Yes. It is very important you understand that a SNIS project has to be international and pluridisciplinary, and not just one or the other.
• What is the SNIS definition of international?
The SNIS considers that international studies deal not only with the analysis of international relations, but also with political, economic, social, environmental, legal, and health issues that extend beyond national boundaries. It welcomes proposals from a wide range of academic disciplines, such as political science, economics, sociology, social and cultural anthropology, law, history, geography, environmental sciences, and related areas.
• What is the SNIS definition of pluridisciplinarity?
Ideally, a pluridisciplinary approach includes research members with different disciplinary backgrounds (e.g. economics and anthropology) and/or a research question that goes beyond the grasp of a single discipline.
Why is there a special theme for the call for projects?

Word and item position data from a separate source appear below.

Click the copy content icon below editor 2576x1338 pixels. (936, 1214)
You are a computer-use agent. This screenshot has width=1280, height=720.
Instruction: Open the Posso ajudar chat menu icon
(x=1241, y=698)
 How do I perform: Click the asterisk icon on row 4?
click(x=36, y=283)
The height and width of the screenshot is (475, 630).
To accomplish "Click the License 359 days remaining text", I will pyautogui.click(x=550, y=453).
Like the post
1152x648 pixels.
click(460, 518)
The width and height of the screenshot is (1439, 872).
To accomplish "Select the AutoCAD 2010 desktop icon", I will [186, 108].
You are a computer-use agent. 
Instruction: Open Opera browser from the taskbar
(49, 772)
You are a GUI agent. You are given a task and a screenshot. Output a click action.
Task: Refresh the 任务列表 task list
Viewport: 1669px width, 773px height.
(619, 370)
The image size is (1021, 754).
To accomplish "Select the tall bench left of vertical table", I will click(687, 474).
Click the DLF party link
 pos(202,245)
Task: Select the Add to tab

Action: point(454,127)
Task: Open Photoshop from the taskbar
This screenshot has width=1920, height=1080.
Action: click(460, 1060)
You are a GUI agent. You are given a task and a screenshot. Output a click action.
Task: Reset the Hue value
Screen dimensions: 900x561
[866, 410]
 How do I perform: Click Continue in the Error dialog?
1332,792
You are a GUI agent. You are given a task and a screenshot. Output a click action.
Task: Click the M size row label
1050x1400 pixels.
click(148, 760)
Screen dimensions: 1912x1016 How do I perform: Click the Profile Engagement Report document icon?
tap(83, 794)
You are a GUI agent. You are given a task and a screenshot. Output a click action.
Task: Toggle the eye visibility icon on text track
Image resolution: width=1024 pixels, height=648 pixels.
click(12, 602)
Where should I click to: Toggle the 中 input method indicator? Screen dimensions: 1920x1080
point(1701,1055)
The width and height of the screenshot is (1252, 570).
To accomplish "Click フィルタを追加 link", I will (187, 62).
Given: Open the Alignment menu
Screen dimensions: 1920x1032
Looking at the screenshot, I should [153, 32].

The special theme is decided each year by the International Geneva Committee, made up of our IO partners. It reflects what our IO partners are most interested. You can submit either for the general theme or the special theme, and neither give you an advantage over the other in terms of chances of being funded.
Use of funds and other
• If my project is chosen, how can I spend the grant money?
The grant money can only be spent according to the agreed upon budget. If any changes in this budget should occur or become necessary, this has to be done so with agreement of the SNIS. Any changes other than budgetary also have to be approved by the SNIS. Any budget left over after completion of the research project goes back to the SNIS fund.